DETAILED DESCRIPTION OF THE INVENTION
[0032] FIG. 1 illustrates the principle of operation of the
solution of the invention in the most general case. In a
distributed data mining system 100 shown in FIG. 1, at least two
but preferably a large number (e.g. several thousands or several
tens of thousands) of user equipments, generally referred to by the
reference number 110, are connected to each other in a distributed
peer-to-peer (P2P) communication network 120.
[0033] Within the context of the present invention, only those user
equipments of the communication network 120 are of interest that
store user data suitable for data mining or taking part in training
the data mining algorithms. The user data may be stored in the user
equipments 110 either temporarily (e.g. in RAM) or permanently
(e.g. on electronic, magnetic, optical, etc. medium). The user
equipments 110 of the present invention serve as data sources or
training information sources for the data mining. The user
equipments 110 are typically smart devices, such as smart phones,
tablets, smart TV-s, etc. that are capable of directly or
indirectly interacting with their users or to detect, sense or
measure events or environmental features.
[0034] Within the context of the present invention, the
communication network 120 may be any sort of homogenous or
heterogeneous distributed communication network with the only
restriction that a network as a whole should be adapted for
peer-to-peer data communication between the user equipments 110
connected to the network or adapted for directly establishing any
other kind of distributed communication scheme independently of the
primary function of the user equipments 110.
[0035] The user equipments 110 have one or more data storing
devices 112 (for the sake of simplicity, a single data storing
device 112 is shown in FIG. 1 for each user equipment 110), which
in addition to other data, also store user data for data mining
purposes. The user equipments 110 are also provided with user
interaction means 113 through which the user of an equipment 110
may be involved in training of the data mining algorithm.
[0036] To carry out data mining, each of the user equipments 110
comprises a device-specific data mining frame application 130 into
which one or more universal data mining algorithms 132 may be
embedded to perform data mining analysis and evaluation of the data
stored in the data storing device 112. By using the user
interaction means 113, a user's knowledge may also be recorded, for
example through labeling data elements, evaluating learning results
by the user etc. The frame application 130 functions to run and
maintain the data mining algorithm(s) 132, to manage their training
by a user, and to perform communications required for the
distributed data mining.
[0037] The frame application 130 may be downloaded into the user
equipments 110 from a first network device 140 (e.g. server,
application store). The first network device 140 may, for example,
be a web shop or another source. The data mining algorithms 132 may
be downloaded into the user equipments 110 from a second network
device 142, for example in a way that the user equipments 110 check
the algorithms stored in the second network device 142 at a
predetermined interval and upon detecting a new algorithm, they
download it automatically (or upon approval of the user).
Alternatively, when an evaluation relating to a training process is
produced in the second network device+ 142, a group of the user
equipments 110 is notified, for example, by means of the push
method and after receiving the notification, the user equipments
110 automatically download the modified data mining algorithm from
the second network device 142. The second network device 142 may,
for example, be a special server intended for this purpose, or
another user equipment 110 connected to the communication network
120. According to the present invention, the first network device
140 and the second network device 142 are different network
components only from a functional point of view, and in practice
these network devices may be remote devices in geographical terms,
but it is also possible that the aforementioned two functions are
integrated into one network device (e.g. a server).

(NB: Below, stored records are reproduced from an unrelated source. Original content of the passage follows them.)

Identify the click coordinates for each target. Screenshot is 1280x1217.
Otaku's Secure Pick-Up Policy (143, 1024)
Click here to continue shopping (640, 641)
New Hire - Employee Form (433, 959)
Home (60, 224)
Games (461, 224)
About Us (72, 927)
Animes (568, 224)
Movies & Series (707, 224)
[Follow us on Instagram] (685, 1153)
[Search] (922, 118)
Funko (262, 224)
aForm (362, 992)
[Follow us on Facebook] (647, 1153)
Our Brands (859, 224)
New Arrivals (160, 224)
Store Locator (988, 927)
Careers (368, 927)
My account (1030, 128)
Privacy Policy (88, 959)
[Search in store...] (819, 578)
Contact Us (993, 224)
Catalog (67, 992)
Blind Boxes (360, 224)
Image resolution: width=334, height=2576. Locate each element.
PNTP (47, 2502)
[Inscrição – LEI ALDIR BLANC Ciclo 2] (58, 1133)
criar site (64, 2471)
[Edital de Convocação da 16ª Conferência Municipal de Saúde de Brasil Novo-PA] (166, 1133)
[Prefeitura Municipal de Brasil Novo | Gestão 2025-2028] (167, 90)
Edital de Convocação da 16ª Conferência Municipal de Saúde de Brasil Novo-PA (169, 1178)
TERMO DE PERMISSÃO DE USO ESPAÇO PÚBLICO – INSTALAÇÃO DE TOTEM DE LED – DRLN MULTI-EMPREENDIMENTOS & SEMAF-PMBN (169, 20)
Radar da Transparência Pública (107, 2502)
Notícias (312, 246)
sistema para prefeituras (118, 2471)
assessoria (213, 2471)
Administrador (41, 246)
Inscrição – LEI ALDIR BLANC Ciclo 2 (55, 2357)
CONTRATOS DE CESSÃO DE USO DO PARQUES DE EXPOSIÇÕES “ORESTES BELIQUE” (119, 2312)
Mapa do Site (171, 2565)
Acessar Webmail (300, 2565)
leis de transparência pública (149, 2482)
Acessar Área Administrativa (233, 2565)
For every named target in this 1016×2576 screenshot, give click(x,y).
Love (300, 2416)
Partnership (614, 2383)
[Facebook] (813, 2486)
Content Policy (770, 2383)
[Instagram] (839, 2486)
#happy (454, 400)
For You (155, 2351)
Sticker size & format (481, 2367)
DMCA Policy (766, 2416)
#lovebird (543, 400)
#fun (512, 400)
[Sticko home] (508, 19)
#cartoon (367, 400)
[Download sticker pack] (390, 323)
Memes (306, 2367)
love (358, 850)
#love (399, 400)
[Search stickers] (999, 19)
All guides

[0038] Preferably, the frame application 130 is developed on a
platform corresponding to the operating system of the specific user
equipment 110, thus the various user equipments 110 may utilize
different frame applications 130. However, the data mining
algorithm 132 is developed on a programming platform that is common
to all of the user equipments 110. Such a programming platform may,
for example, be the JavaScript. When the data mining algorithm 132
is produced in JavaScript language, for example, the frame
application 130 of the various user equipments 110 can run the data
mining algorithm 132 in a standard web view (or similar) web
container, for example.
[0039] (Web view applications for various operating systems are
available, for example, at the following links: [0040]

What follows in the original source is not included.